Выбрать главу

А на всех хуторах — зеленовских и андроновских — шла молотьба. Молотили где как — всеми урядами. Там говорливо стучали молотилки и веялки, здесь вереницы лошадей бегали по кругу, а там ленивые волы таскали выграненные молотильные камни. Высокие хуторские амбары всклень наливались тучным хлебом, точно кадки в дождь водой. Бунты полнокровных мешков, переполненных пшеницей, складывались под сараями и на мостах — уже не хватало места в амбарах.

Осень надвигалась. День и ночь над степью — под низким серым небом — тянулись к югу стаи перелетной птицы, кричали тоскливо. И степь, прощаясь с ними, хмурилась, и лицо у ней становилось серым-серым.

Овраги и лиманы наливались водою, отрезали дорогу, не давали ни прохода, ни проезда, и в степи людская жизнь замирала. Лишь буйно пели ночами села и хутора, где теперь были сыть и отдых. Ночи были черные как сажа.

По черным непролазным дорогам черными ночами и серыми днями подходил батюшка Покров. Его ждали с радостью и нетерпением: «Батюшка Покров землю снегом покроет…»

И правда, вечерами уже замораживало, ветер дул с посвистом, облака неслись быстрее, и срывался первый снег. И ночью однажды взвыла метель, крутягом закрутился снег, укрывал холодную, сырую землю. Снег лег не сразу. Он таял, степь опять чернела, но неделя какая — и все кругом побелело.

По селам и хуторам еще ждали. Ждали, когда «придет Егорий с мостом», а за ним «Никола с гвоздем». Тогда вся белая степь будет как дорога — куда хочешь поезжай.

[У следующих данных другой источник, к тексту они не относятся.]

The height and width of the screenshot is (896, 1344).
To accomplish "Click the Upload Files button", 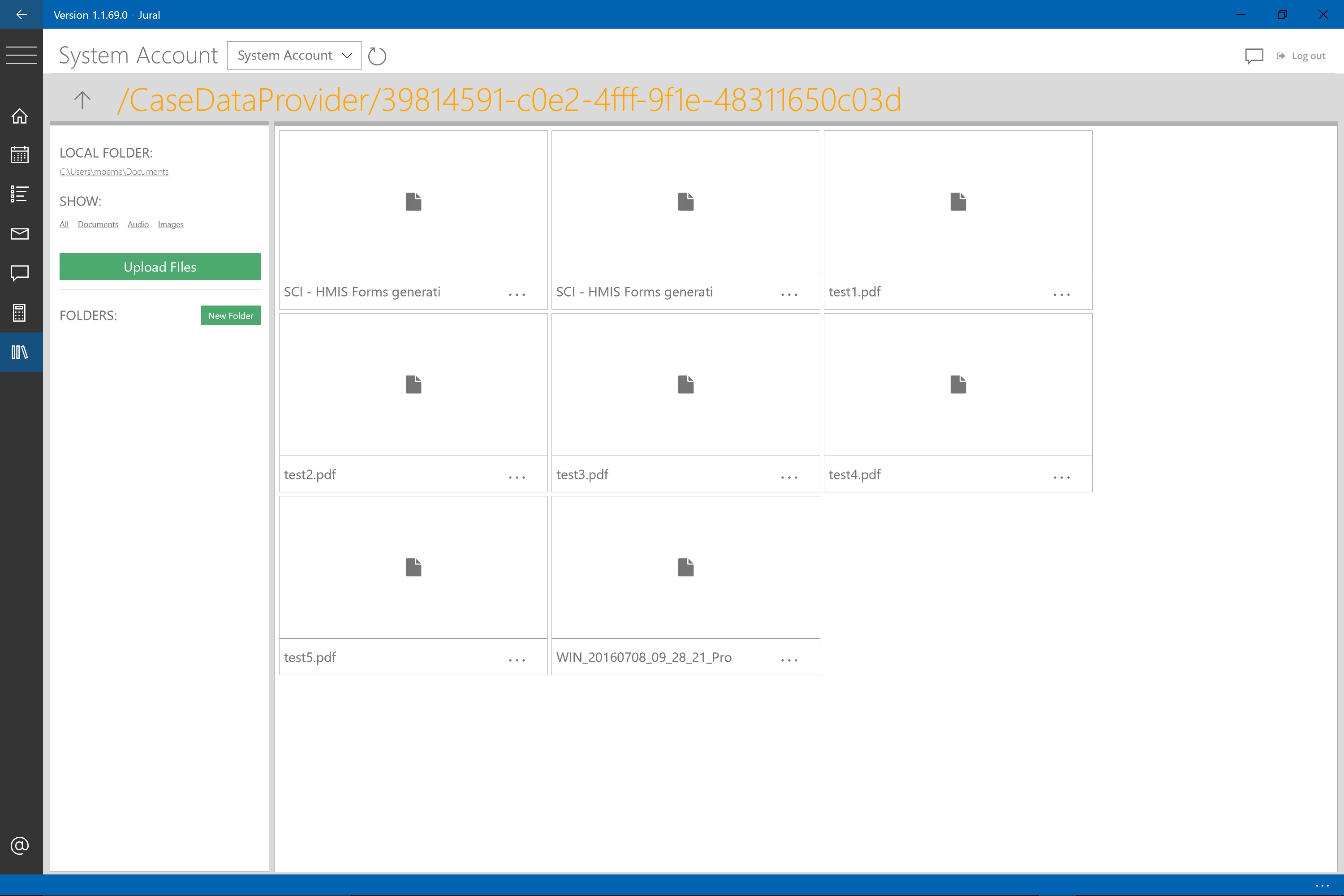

И тогда отовсюду — из сел и хуторов, деревень и колоний — по всем дорогам длинными-длинными лентами шли обозы к Балакову, к Покровску, к Баронску: везли новый хлеб.

На зимнего Николу в андроновском доме в Цветогорье служили торжественный молебен — в благодарность Николе за урожай и прибытки. Так уже велось из года в год.

К николину дню выяснилось, сколько где чего собрано: не только на своих землях, в своих краях, но и в целой стране и, гляди дальше, в целом мире. В конторе среди пачек писем и газет, что приходили каждый день, попадались письма на имя Виктора Андронова с пестрыми нерусскими марками.

Никольский молебен был всегда только свой, и никого посторонних на него не приглашали. Ныне — вот уже семь годов — прибавились Зеленовы.

Иван Михайлович в черном кафтане-сорокосборке стоял, как черный высокий столб — толще всех, крупней всех, с черной бородищей, тронутой сединой. И рядом с ним, на голову ниже, Василий Севастьянович — круглый, рыжебородый, подвижной. Оба они старательно подпевали дьячку: Иван Михайлович — густым бубукающим баском, Василий Севастьянович — сладким тенором. Оба размашисто крестились и кланялись в землю уставно, на подручники. Впереди сватьев стояли мальчуганы: одному пять лет — Иванушке, другому четыре — Васеньке. Оба тоже в черных кафтанчиках. А позади сватьев, тоже в кафтане и тоже с подручником у ног, — сам Виктор Иванович Андронов, ростом с отца, но тоньше, стройнее. У него красивая небольшая бородка, прическа лежала модной скобкой, и по тому, как он крестился и кланялся, было видно, что Америка и академия не даром прошли для него: что-то неуставное глядело в нем, вольное.

А на женской стороне — обе свахи: Андрониха и Зелениха, и с ними Елизавета Васильевна. Все они сверкали белизной шелковых платков и негнущихся тяжелых парадных платьев, все три породистые, большие, точно баржи. И с ними девочка лет двух — Соня.

У дверей и вдоль стен полным-полно набилось своего народа — домашние, приказчики, приживалки, прислуга, кучера, караульщики…

— Отче священноначальниче Николае, яко мы усердно к тебе прибегаем…

Голоса пели строго, уставно. Виктор Иванович полузакрыл глаза, и ему казалось, что все, все как в детстве. Сколько раз так же вот, как теперь Ваню или Васю, держал его перед собой дедушка во время домашних молебнов. Он прикинул, как изменилась жизнь, и усмехнулся. И тотчас погасил улыбку и перекрестился торопливо.

Кадильный дым, медленно поворачиваясь, поднимался к потолку, синел в лучах скупого солнца, бившего сквозь двойные стекла. Виктор Иванович пристально посмотрел на дым.

И выпрямился. Он привык в такие дни — маячные, чем-нибудь отмеченные, — привык учитывать, что сделано им за месяц и за год. И сколь много сделано!

Кидком бросила его жизнь вверх. Ему только тридцать лет, а о нем говор идет по всей Волге, его знают в Москве, Петербурге, Берлине, Лондоне, Стокгольме.